Home    |    Concepts   |   API   |   Samples
Concepts > XML > Basic Principles
XPath Support

To perform an XPath-based XML document search, tags and their data must be indexed. In ArcSDE, tagged data can be indexed according to the data type. Three data types are supported:

SE_XML_INDEX_STRING_TYPE Used for text data
SE_XML_INDEX_DOUBLE_TYPE Used for numeric data
SE_XML_INDEX_VARCHAR_TYPE Used for character (char) data

The double data type can be used for numeric data, such as 10, 23.285, or 19950603. The string data type can be defined for text strings greater than or equal to 256 characters in length, while the varchar data type is appropriate for text strings shorter than 256 characters, such as coded values or abbreviations (CDC, UNESCO, or ACASIAN).

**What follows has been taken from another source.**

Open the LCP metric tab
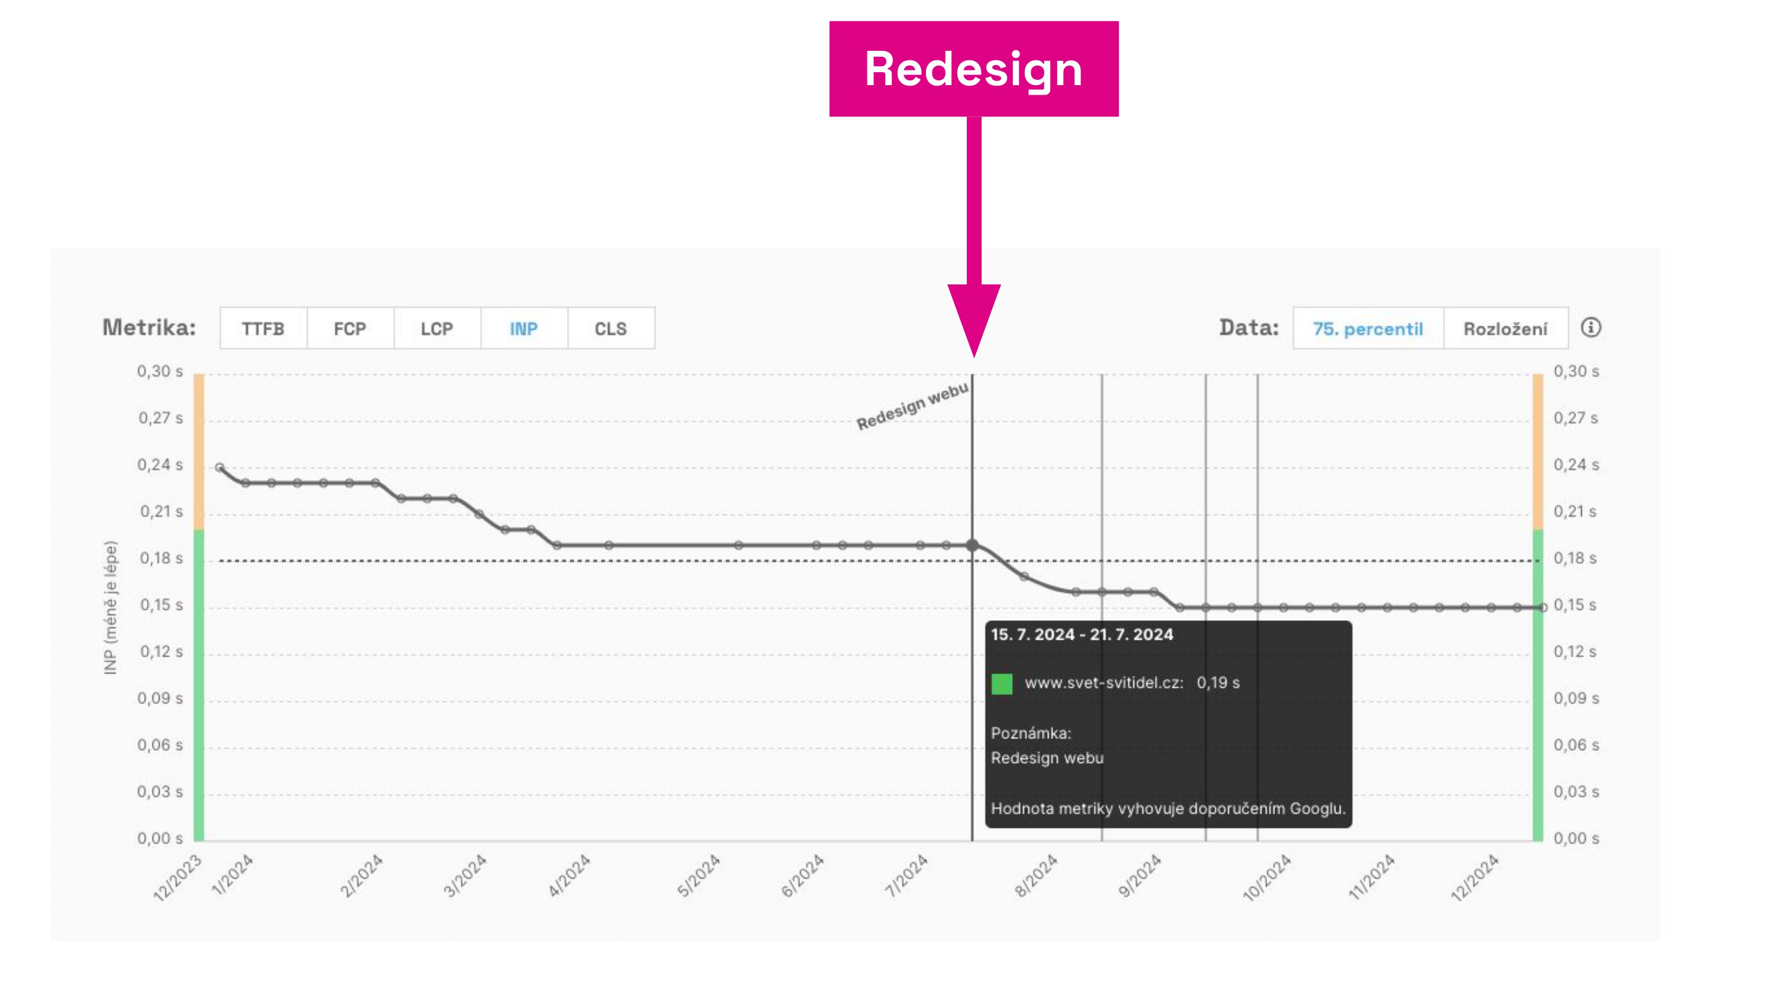 pos(437,329)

A full-text index is created for the string data type. A B-tree index is created on double and varchar data types. A full-text index is not suitable for coded values (double) or short strings for the following reasons:

  • The full-text indexer is slower than a B-tree indexer.
  • Full-text indexes are large.
  • Full-text indexes are updated outside the transaction scope. This may be acceptable for publishing metadata documents, but can be a problem when used to index feature property sets.

Note: Full-text indexes are not available on all database management systems.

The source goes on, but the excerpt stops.